I've seen all clover lawns and they look great. The only reason I dont like clover in my lawn is the bees and the kids.

Most likely though your lawn isn't getting enough water. Those trees will suck out any moisture.


----------



## wardconnor (Mar 25, 2017)

I am wondering if its a sun related issue. The leaves coming out and blocking the sunlight.
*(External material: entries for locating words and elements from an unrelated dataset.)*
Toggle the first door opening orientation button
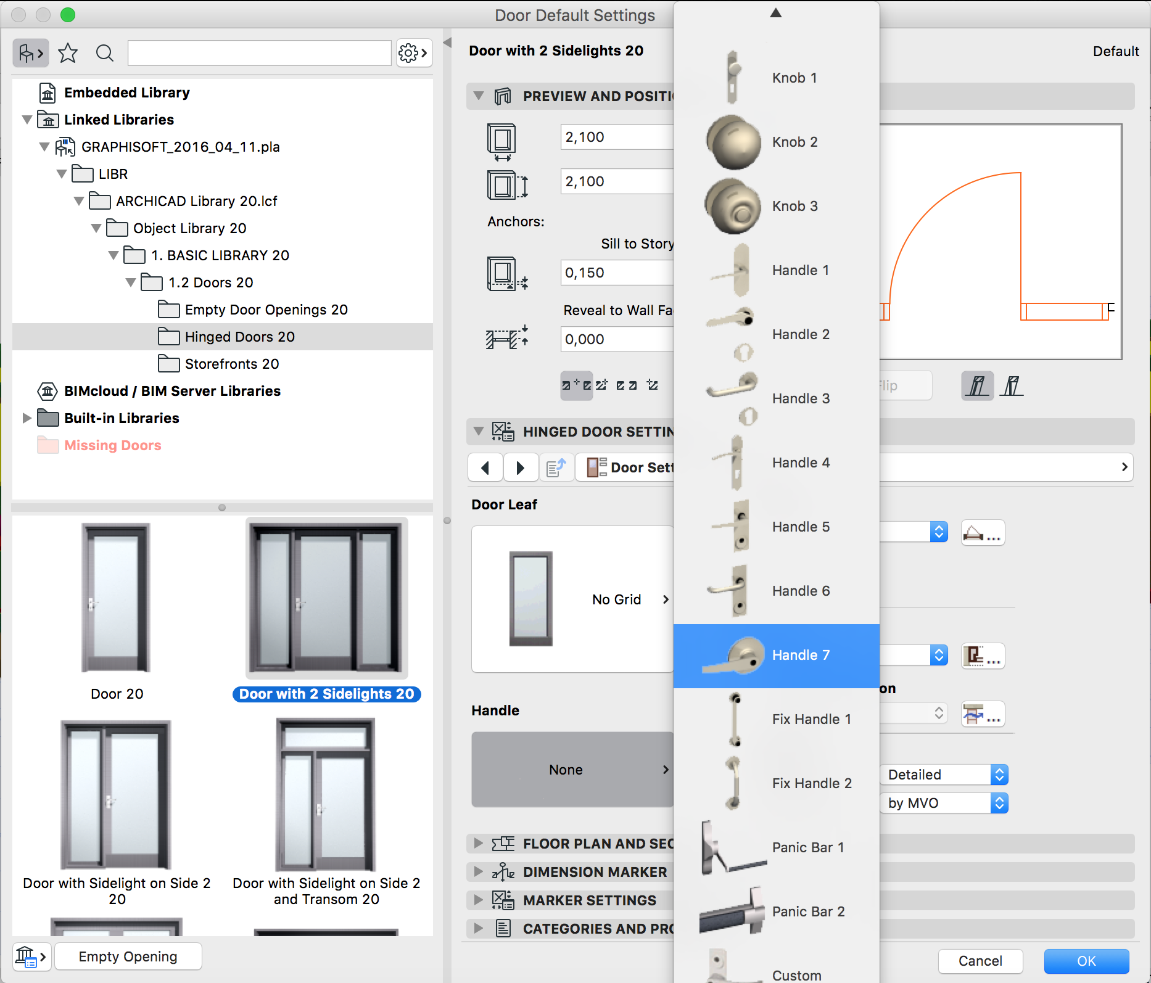 point(977,386)
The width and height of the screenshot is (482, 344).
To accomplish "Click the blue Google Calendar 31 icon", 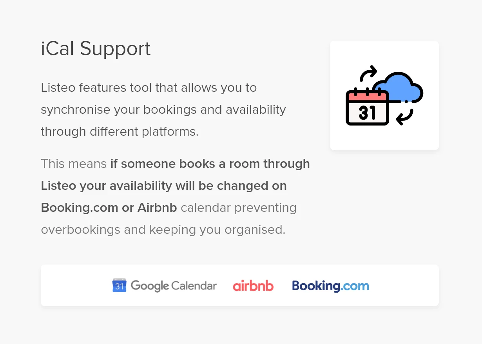I will coord(119,285).
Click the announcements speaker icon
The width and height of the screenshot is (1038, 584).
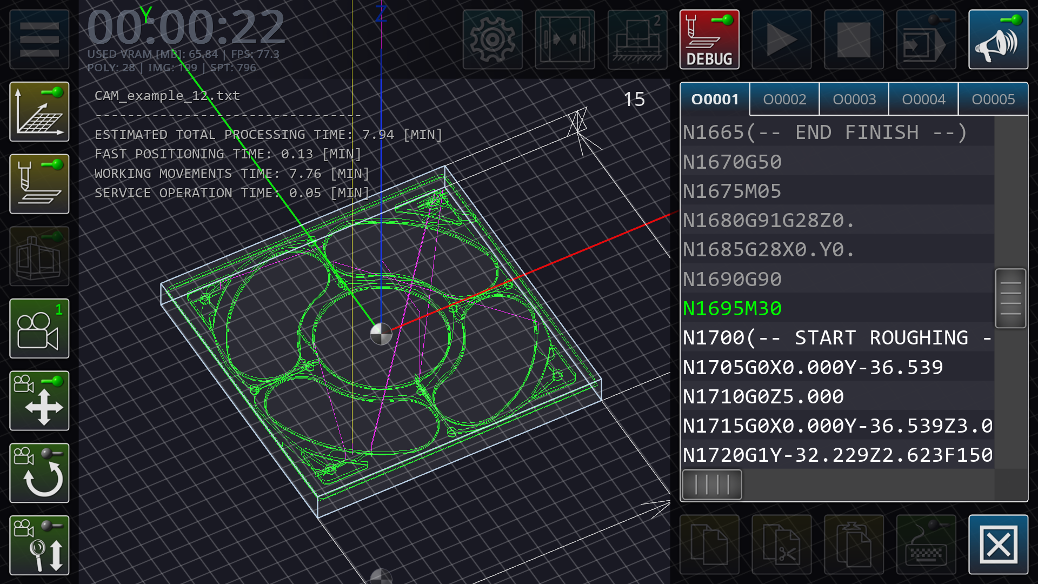(x=998, y=39)
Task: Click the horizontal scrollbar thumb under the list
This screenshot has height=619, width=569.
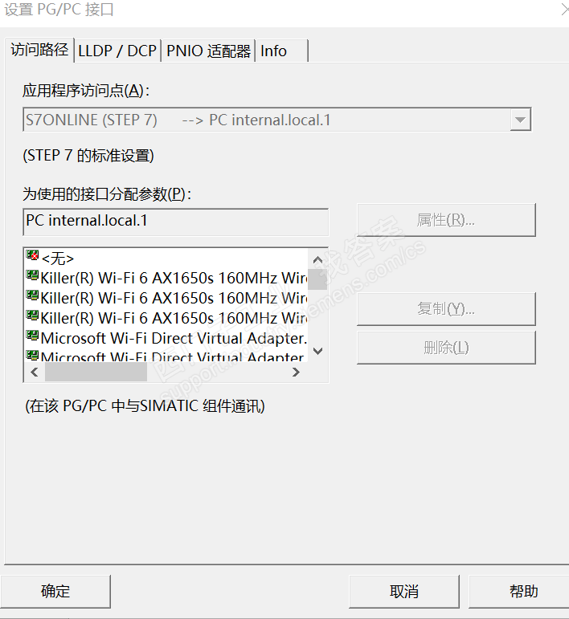Action: click(96, 373)
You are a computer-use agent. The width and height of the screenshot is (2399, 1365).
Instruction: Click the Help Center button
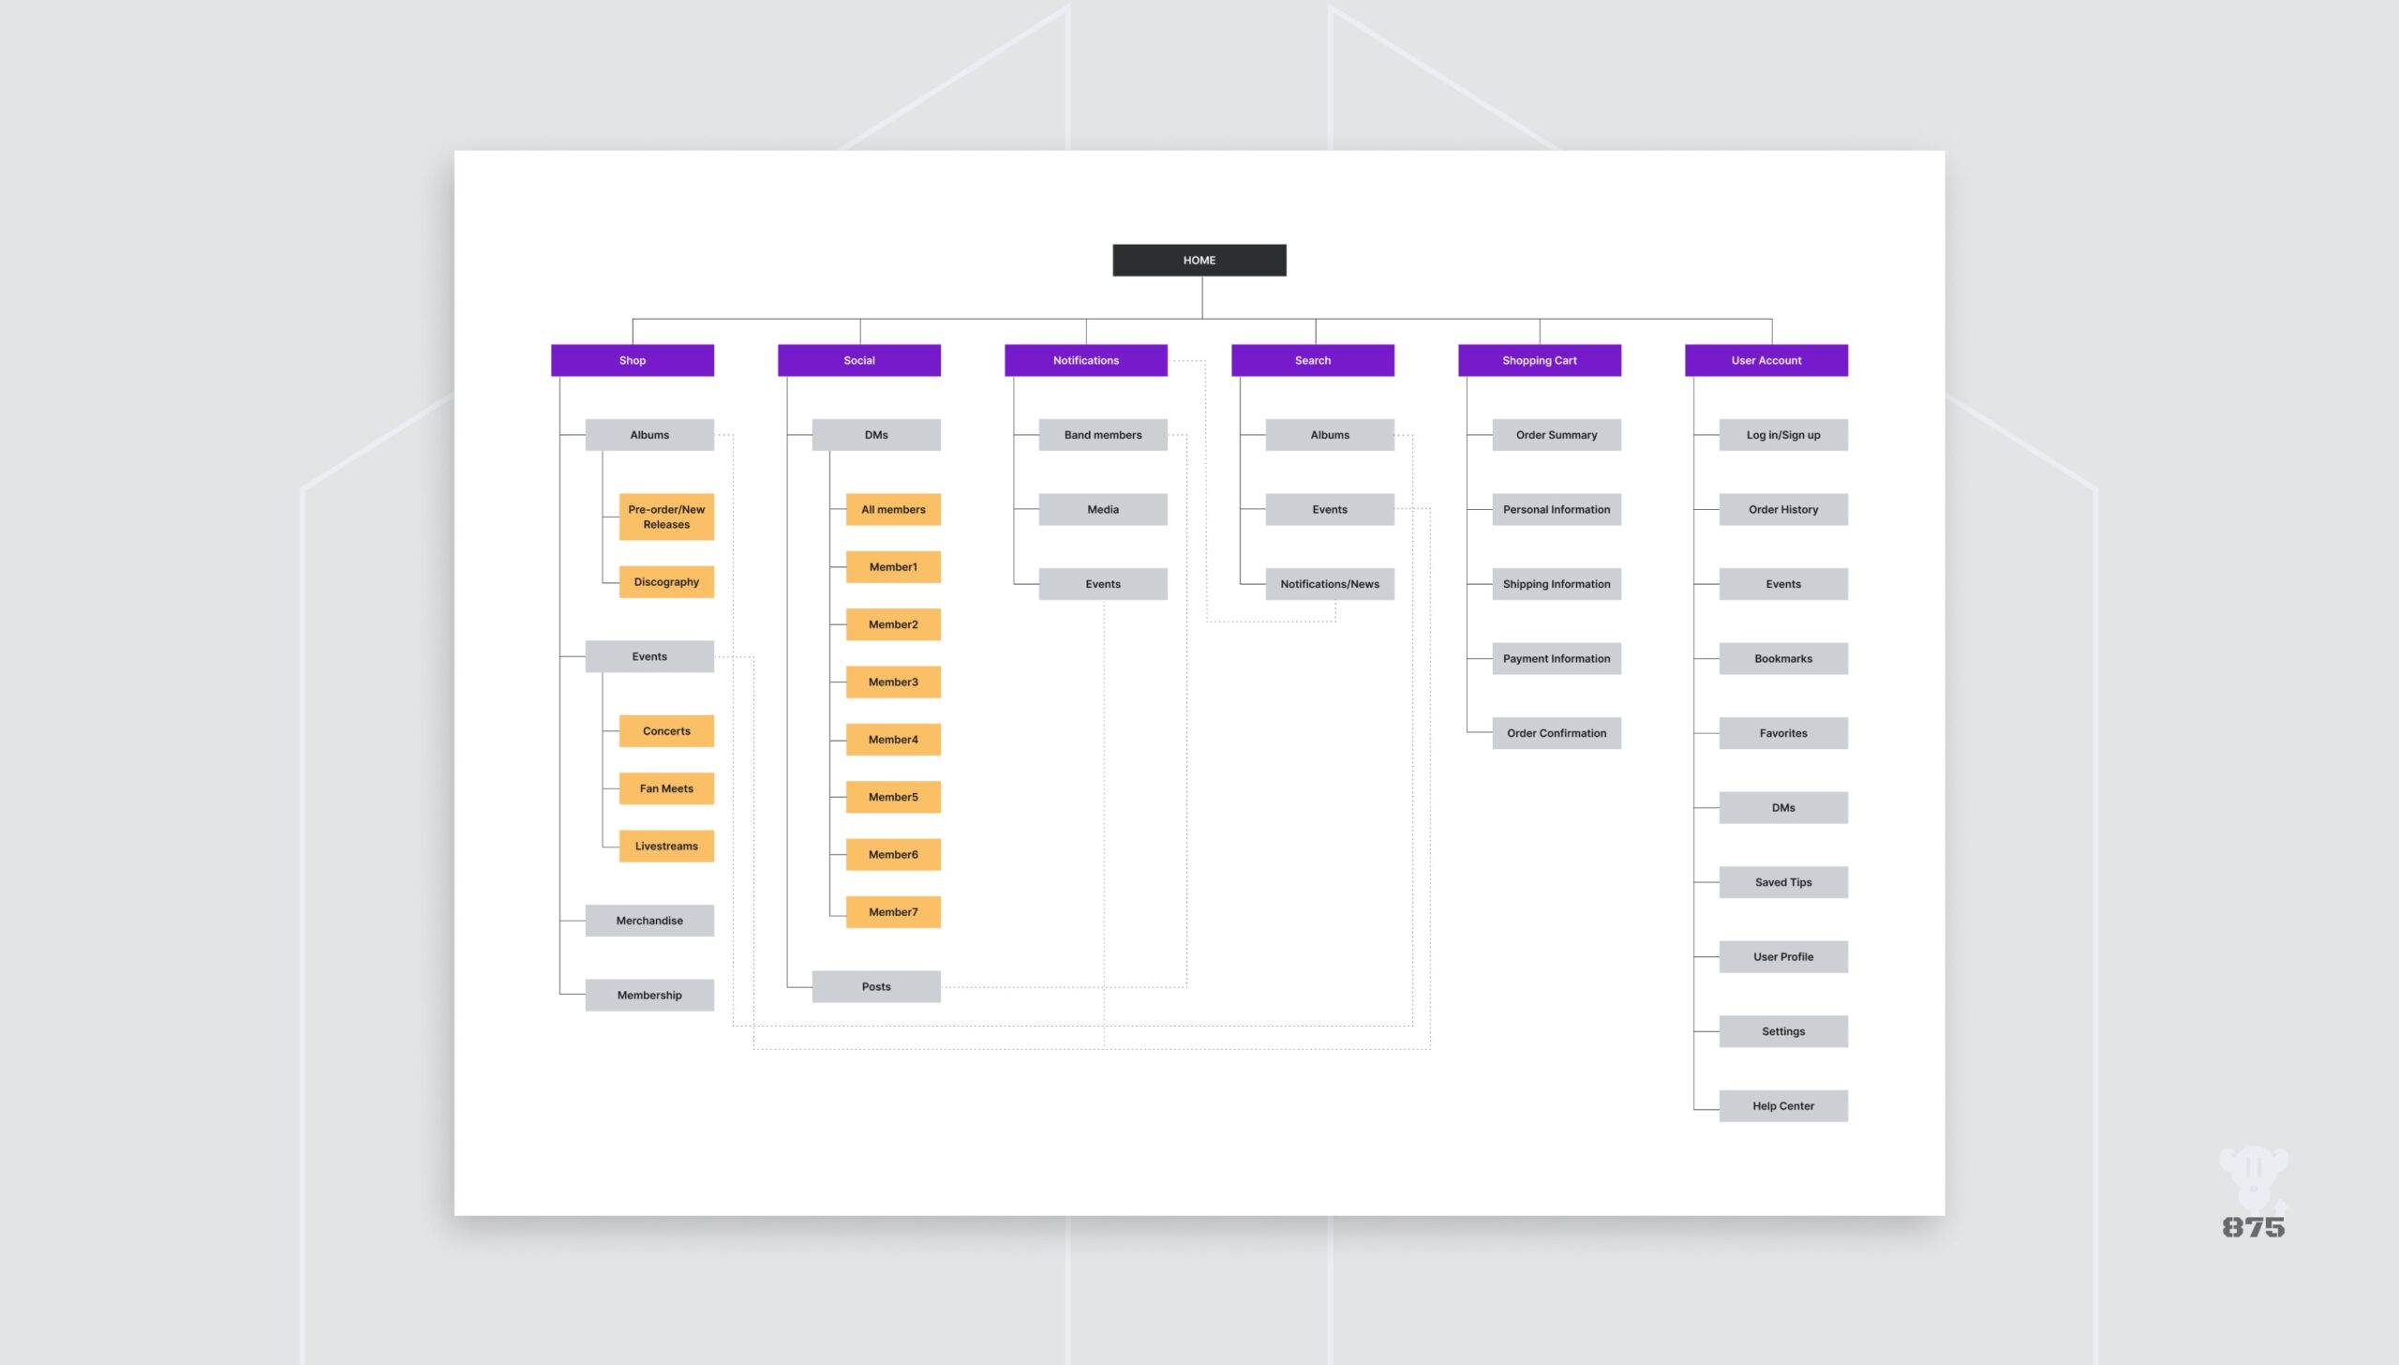point(1782,1104)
Cool season grass grows best in "cool weather" so spring and fall I find the grass grows the most vigorously.


----------



## dfw_pilot (Jan 28, 2017)

If the extra fertilizer doesn't work, you might trying going in the opposite direction: PGR. If you slow the plant's need or desire to grow up, it may do better by growing less, growing down, and spreading out.


----------



## ericgautier (Apr 22, 2017)

Or you might want to try a "shade" happy cultivar, maybe Bewitched?


----------



## Virginiagal (Apr 24, 2017)

I think water is the biggest problem. Maple roots are close to the surface and suck up all the water. Fertilizer would be an added stress. I used to have a silver maple in the backyard. The only thing that grew under it were wild violets. We took it down because a big limb cracked for no good reason and we were afraid that in a storm there might be other limbs falling on structures. Silver maples aren't as strong as they ought to be.


----------



## Miller_Low_Life (Apr 12, 2017)

Virginiagal said:


> I think water is the biggest problem. Maple roots are close to the surface and suck up all the water. Fertilizer would be an added stress. I used to have a silver maple in the backyard. The only thing that grew under it were wild violets. We took it down because a big limb cracked for no good reason and we were afraid that in a storm there might be other limbs falling on structures. Silver maples aren't as strong as they ought to be.


I can agree with that. Every storm we have branches down. Even after we had it trimmed and thinned out. I'll try to focus more on water and not the fertilizer.


----------



## Miller_Low_Life (Apr 12, 2017)

Below is the area I'm talking about. Right between the two trees. In 2 months it will look thin and dried out. right now looks great. I have stripes without a striper.


----------



## Ware (Jan 28, 2017)

Virginiagal said:


> ...Silver maples aren't as strong as they ought to be.


They do usually make all the trees you should never plant lists. Those and Bradford Pear. Someone had a (not so) great idea to plant a Bradford Pear in most of the front yards in the older phases of my subdivision (1990's). They keep the city's chipper truck busy after every strong storm.


----------